The logic: you’ve endangered third parties. Creditors who can’t recover their debts because you emptied the company have standing. The Public Prosecutor can act without their complaint.
Penalties here are severe. We’re talking up to 5 years in prison depending on aggravating factors.
The Practical Reality for Entrepreneurs
Let me be direct. If you’re operating a one-person holding or consulting entity in Portugal, the legal framework gives you significant flexibility. Too much, arguably.
You won’t go to jail for occasionally mixing personal and corporate expenses. The state doesn’t care if you buy lunch with the company card. What triggers enforcement is:
- Systematic tax evasion.
- Leaving creditors unpaid because you’ve drained the company.
- Creating obvious paper trails that expose fraud during an audit.
Portuguese tax auditors are sophisticated. They use software that flags anomalies. If your single-member Lda shows 90% of expenses as “travel and entertainment” while declaring minimal taxable income, expect scrutiny.
How to Structure Yourself Safely
I’m not here to tell you to avoid Portugal. It remains one of the better EU jurisdictions for certain setups. But you need to be disciplined.
Keep Clean Books
Hire a competent Portuguese accountant (“contabilista certificado”). Not your cousin who “knows taxes.” A certified professional who understands the CSC and RGIT inside out.
Maintain separate bank accounts. Personal is personal. Corporate is corporate. Don’t blur.
Document Everything
If you do use company funds for something that could be questioned—say, a car lease that’s 50% personal use—document it. Issue yourself a formal loan or declare it as remuneration with proper tax withholding.
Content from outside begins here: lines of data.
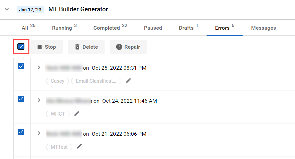Click the pencil icon next to Email Classificat tag
This screenshot has width=295, height=159.
pyautogui.click(x=128, y=81)
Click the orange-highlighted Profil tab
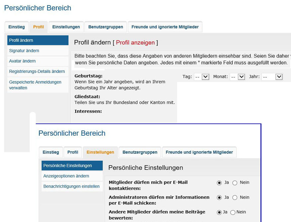 (x=38, y=27)
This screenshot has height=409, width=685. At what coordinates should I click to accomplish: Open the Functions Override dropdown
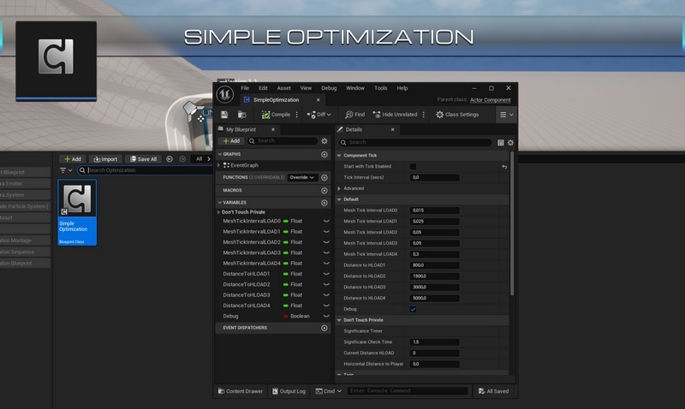click(302, 177)
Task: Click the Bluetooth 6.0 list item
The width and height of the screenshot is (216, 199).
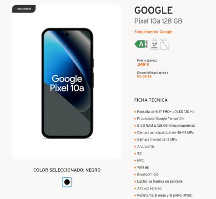Action: (x=148, y=174)
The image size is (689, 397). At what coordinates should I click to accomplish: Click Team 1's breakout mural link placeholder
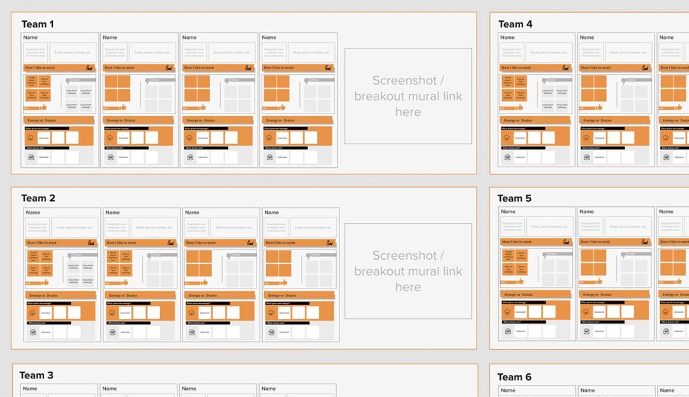coord(408,96)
Monitor Your Effective Tax Rate
If you’re reporting minimal profits year after year while living comfortably, the AT will eventually ask questions. Make sure your tax filings are defensible.
Understand the Insolvency Threshold
If your company is approaching insolvency, stop withdrawing funds. Seriously. From that moment on, every euro you take out is a potential criminal liability under Art. 227. Consult a lawyer immediately.
The Bigger Picture: Why This Matters for Flag Theory
Portugal’s lax approach to intra-company asset misuse is a double-edged sword. On one hand, it offers operational flexibility—useful if you’re running lean operations across multiple jurisdictions and need to move quickly.
On the other hand, it’s a warning sign. A legal system that doesn’t clearly define and enforce corporate governance standards is a system where rules can change suddenly. We’ve seen this with the NHR regime—initially open, then restricted, now being phased out for new applicants in certain forms.
My advice: don’t build a long-term structure that relies on legal ambiguity. Use Portugal as one flag in a diversified setup. Hold assets elsewhere. Bank in stable jurisdictions. Don’t let your entire wealth sit inside a Portuguese Lda just because enforcement is currently lax.
A Final Note on Transparency
Portuguese corporate law is reasonably transparent compared to many jurisdictions. The CSC is publicly available. Court rulings are often published. But enforcement data—how many directors have actually been prosecuted under Arts. 224 or 205 in corporate contexts—is harder to find.
I am constantly auditing these jurisdictions. If you have recent official documentation, case law, or enforcement statistics for misuse of corporate assets in Portugal, please send me an email or check this page again later, as I update my database regularly.
For now, the takeaway is clear: Portugal won’t jail you for sloppy corporate hygiene in a single-member company, but it will absolutely come after you if that sloppiness crosses into tax fraud or insolvency. The line is thin. Respect it.